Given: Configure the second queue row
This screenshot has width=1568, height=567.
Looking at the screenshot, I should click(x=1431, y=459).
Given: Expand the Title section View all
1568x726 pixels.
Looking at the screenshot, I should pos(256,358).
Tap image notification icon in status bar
-=-=-
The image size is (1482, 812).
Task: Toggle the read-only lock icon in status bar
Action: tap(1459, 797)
-=-=-
Extract the lines starting at the one that contains "The image size is (1482, 812)." and ending at the one that contains "Action: tap(1459, 797)", and reproduce them verbatim.

The image size is (1482, 812).
Task: Toggle the read-only lock icon in status bar
Action: tap(1459, 797)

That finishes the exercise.